(Data extracted from a collection)
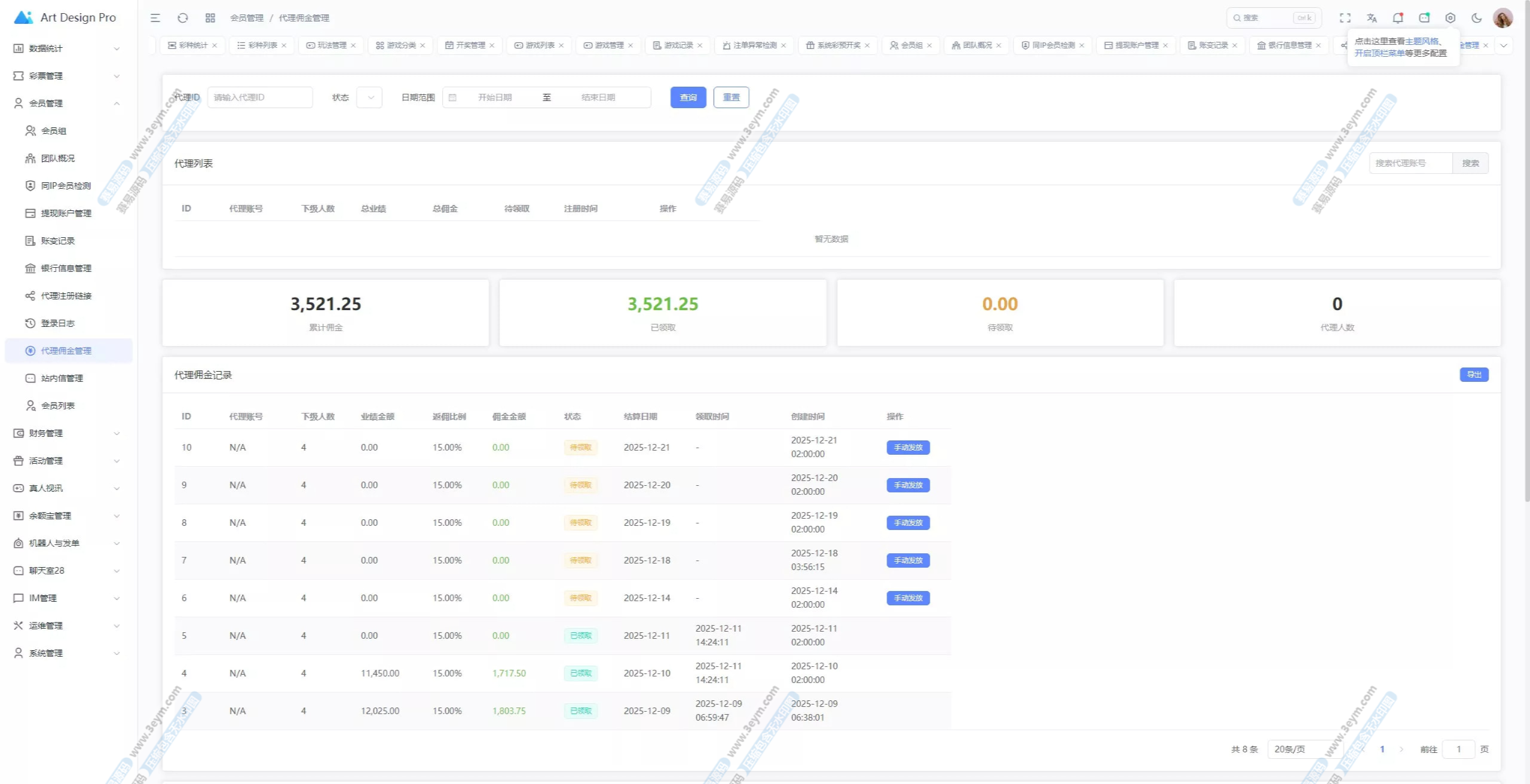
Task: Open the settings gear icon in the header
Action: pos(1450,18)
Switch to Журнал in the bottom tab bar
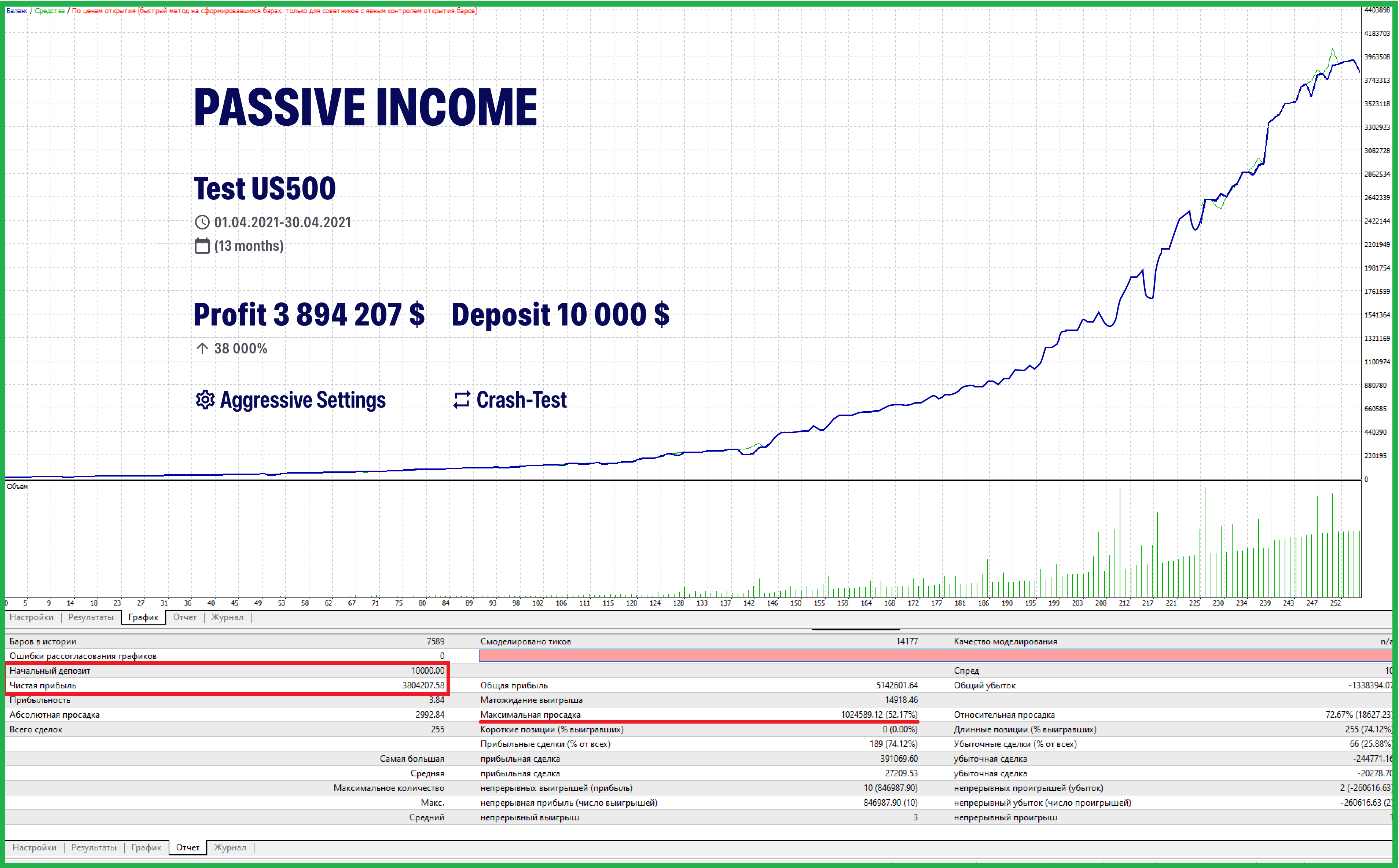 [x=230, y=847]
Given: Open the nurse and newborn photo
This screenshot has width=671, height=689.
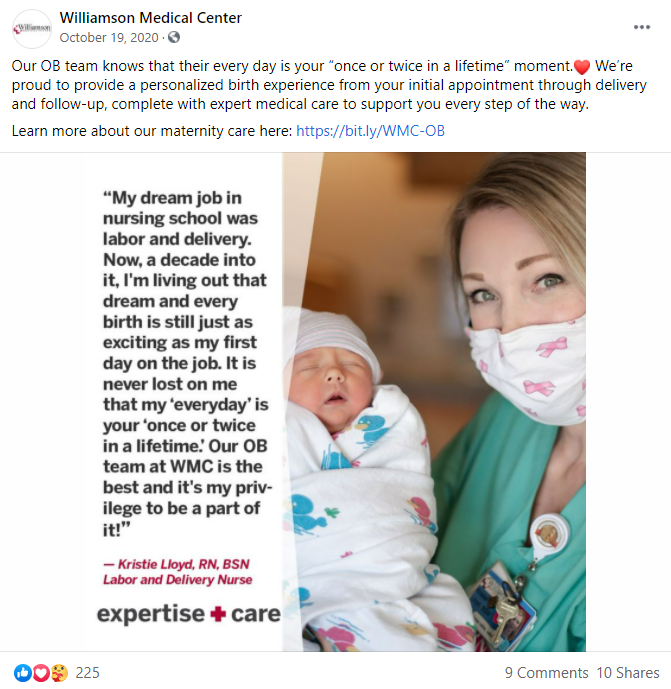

### EXERCISE OBJECTIVE
Count the lines in the rows above that contain the string "Open", treating uppercase and lowercase as distinct, and give only the number.

### SOLUTION TO THIS TASK
2